Second, the process by which political decisions are made amplifies some voices and dampens others, whether or not the effect is intended. The availability of information and legislative attention is particularly affected by the agenda setters who make decisions about legislative debates, committee determinations, and when and if votes will take place.25See Neal Devins, Congressional Fact Finding and the Scope of Judicial Review, in Congress and the Constitution 224–25 (Neal Devins & Keith E. Whittington eds., 2005). Consequently, the bureaucratic processes that determine which issues will be considered for legislative action, in what form those proposals will appear, and when and how they will be voted on have a disproportionate impact over political outcomes.26See id.; William A. Niskanen, Jr., Bureaucracy and Representative Government 48 (1971); Michael F. Altfeld & Gary J. Miller, Sources of Bureaucratic Influence: Expertise and Agenda Control, 28 J. Conflict Resol. 701, 727 (1984). Agenda setting is both a necessary component of representative processes and totally at odds with the fiction—sometimes helpful, sometimes harmful—that all individuals have an equal say in a representative democracy.27See Devins, supra note 25, at 223–25; Miriam Hänni, Responsiveness – To Whom? Why the Primacy of the Median Voter Alienates Minorities, 65 Pol. Stud. 665, 667–68 (2017). There are very few mechanisms through which a group with a sufficiently niche or unpopular view can even push for consideration of an issue, let alone have their perspective fully considered. Like any other organization, a representative government cannot function without some kind of agenda. Somebody has to get everybody into the same room and considering the same issue at the same time. Yet, this power opens the door for bureaucrats and the special interests that may influence them to have a greater impact on democratic processes than the people whose will is supposed to be primary.

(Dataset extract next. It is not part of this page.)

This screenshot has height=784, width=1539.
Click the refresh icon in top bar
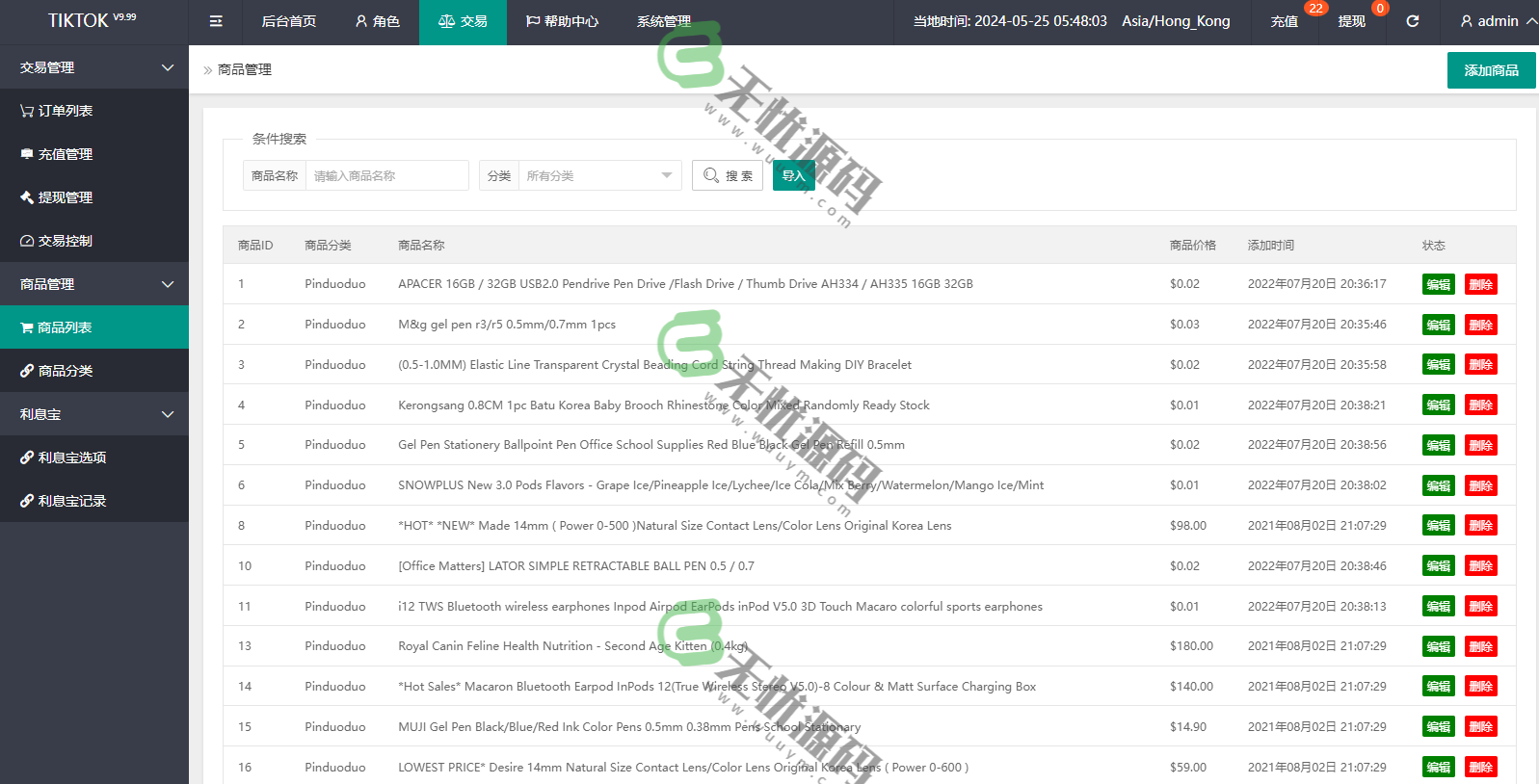1413,21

Third, representatives must interpret whatever incomplete and biased information they do receive. This process will inevitably be shaped by their own priorities and the various challenges presented by their position, as well as the organizational rules they must follow. Acting according to the will of the people requires an elected representative to follow their constituents’ preferences exactly without regard for their personal career or perspective. This is quite a tall order. Indeed, one of the key insights of public choice is that policy makers are just as likely to be influenced by their own self-interest as anybody else.28See Eyal Zamir & Raanan Sulitzeanu-Kenan, Explaining Self-Interested Behavior of Public-Spirited Policy Makers, 78 Pub. Admin. Rev. 579, 579–81 (2017). The policy makers’ self-interest might include other-regarding preferences, but also might include desires to maximize personal income, power, and budgets, or to increase the likelihood that they are re-elected or otherwise able to maintain their positions.29See Vincent Ostrom & Elinor Ostrom, Public Choice: A Different Approach to the Study of Public Administration, 31 Pub. Admin. Rev. 203, 208–09 (1971). These latter desires may also encompass pursuing a particular ideological agenda, or, as Joseph Kalt and Mark Zupan put it, political actors have opportunities to act on “rational altruistic-ideological promotion of self-defined notions of the public interest.”30Joseph P. Kalt & Mark A. Zupan, Capture and Ideology in the Economic Theory of Politics, 74 Am. Econ. Rev. 279, 298 (1984). As a result, representatives can and often will end up substituting their own preferences for the preferences of their constituents, potentially without even intending to do so.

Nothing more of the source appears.